■ **Enunciado**: No texto sobre o show de Amy Winehouse no Brasil, qual música de Chaplin Janelle Monáe apresentou em versão voz e guitarra?

Eu imagino o êxtase que o público presente num dos últimos shows da genial cantora Billie Holiday, nos jurássicos anos de 1950. Era a urgência de uma artista que era genial, mesmo a beira de seu precipício pessoal.
Talvez a sensação com o primeiro show da cantora Amy Winehouse no Brasil não seja tão fatalista, mas a porção “encantamento diante de um possível precipício” é a mesma. E a ansiedade correspondia a confirmação de que a polêmica cantora inglesa é mesmo a melhor coisa surgida no cenário musical no turbulento decano 2000-2010.
Para frustração de muitos presentes, Amy destilou seu talento em apenas pouco mais de uma hora de show, num HSBC Arena, praticamente lotado. Mas, de modo geral, foi o necessário para confirmarmos que o talento ali é orgânico e mantém sua capacidade de impressionar.
A noite começou com o show de abertura da norte-americana Janelle Monae, ainda pouco conhecida por aqui, mas bem incensada pelo mundo, principalmente pelo extraordinário e original álbum The ArchAndroid, que vem com a deliciosa Tightrope e outras músicas muito boas. Janelle, pequenininha em seus 26 anos, impõe0-se com uma presença de uma veterana, extravasando suas referências que iam de James Brown, a cibernética e Star War, em divertidas e contagiantes performances teatrais. A habilidade vocal da menina é impressionante e ela segura muito bem a adrenalina que nos remete do palco. Monáe, de calça e gravata pretas, camisa branca e seu já conhecido topete dançava como uma versão feminina e jovial de James Brown, com passos e trejeitos que pareciam copiados do cantor morto em 2006. Cold War e Tightrope, seus hits mais conhecidos e vigorosos levantaram a já enérgica platéia carioca. Outro ponto alto foi sua versão “voz e guitarra” de Smile, do Chaplin, num dos momentos mais intimistas da noite.
A jovem cantora se despede deixando a sensação de nos ter transportado para o caloroso universo black do Motown, com energia e suingue de uma bem vinda e antenada convergência de gerações. É uma artista que ainda vai nos dar muito em sua jornada. Para muitos, o melhor show da noite.

■ **Conteúdo dos dados**:

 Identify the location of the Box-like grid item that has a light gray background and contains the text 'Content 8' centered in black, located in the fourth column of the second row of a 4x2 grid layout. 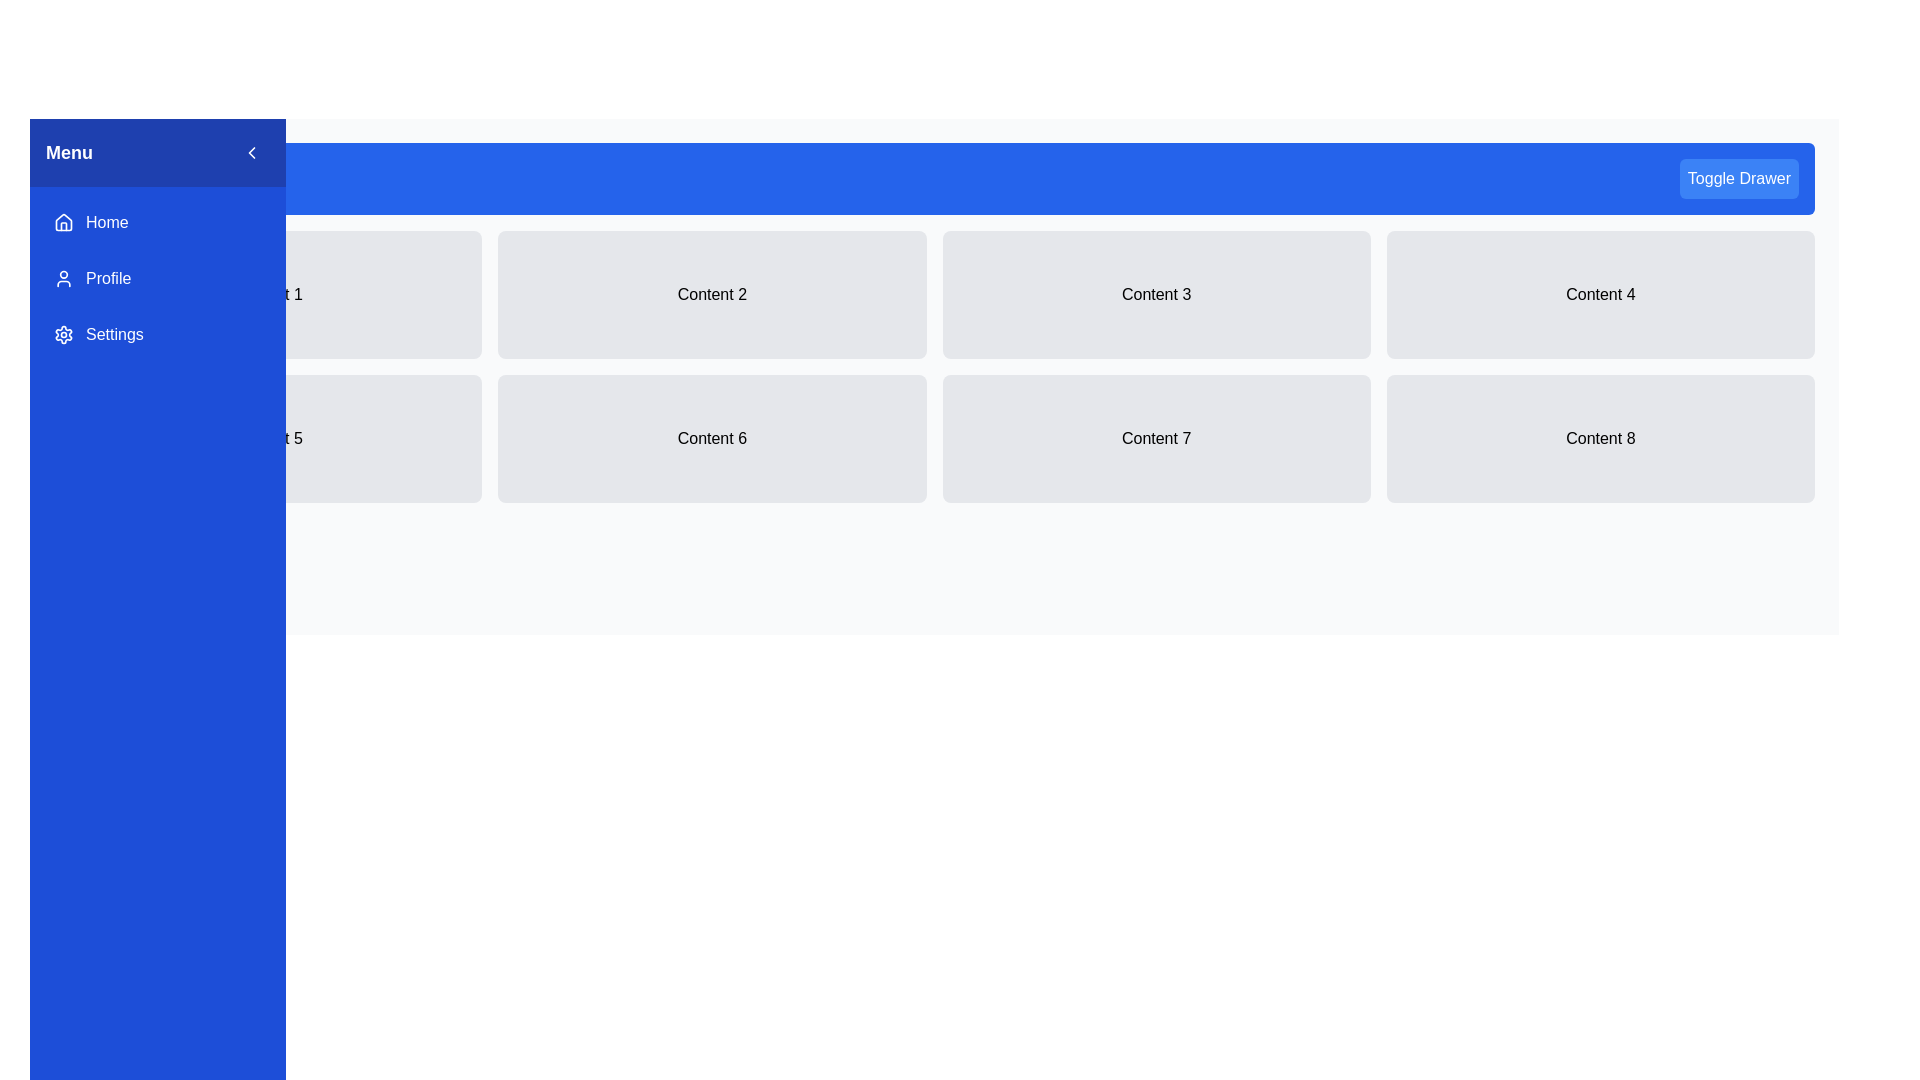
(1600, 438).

--

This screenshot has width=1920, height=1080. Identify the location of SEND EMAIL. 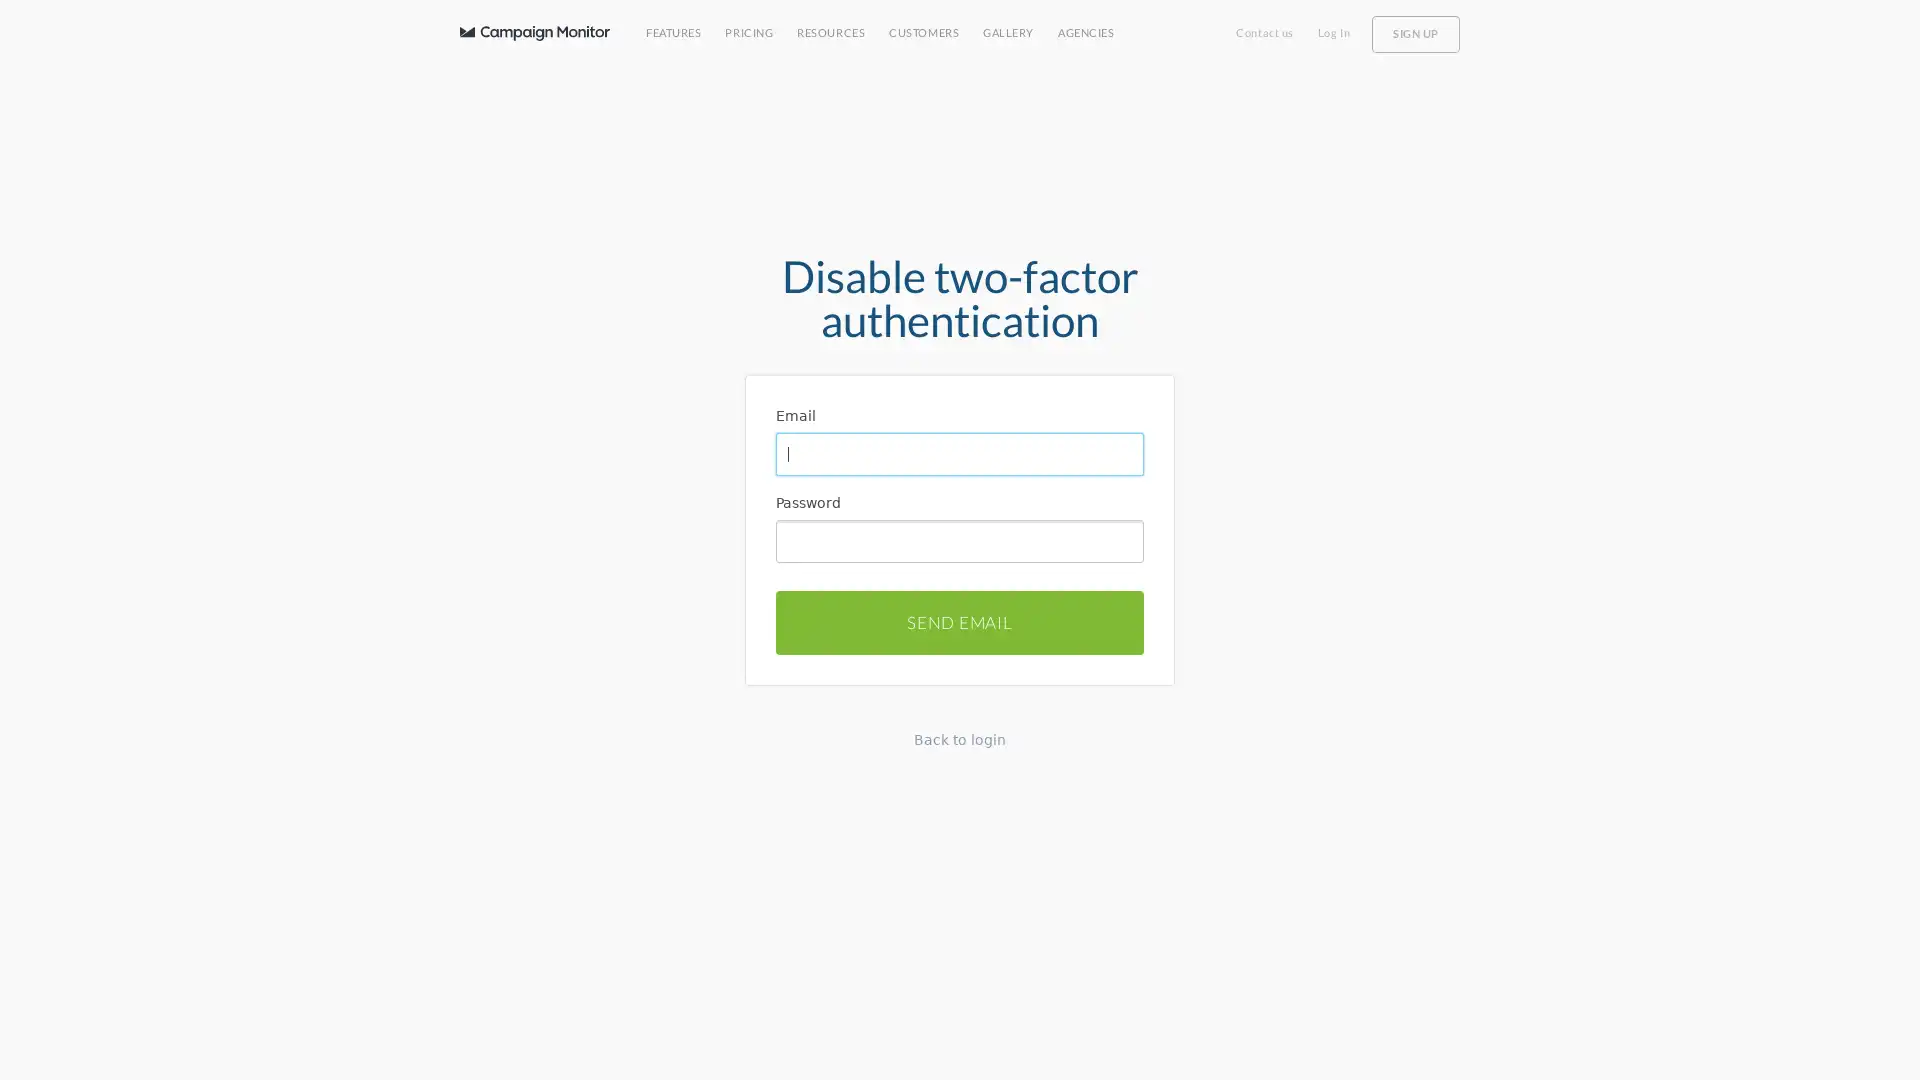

■ **Resposta escrita**: Smile.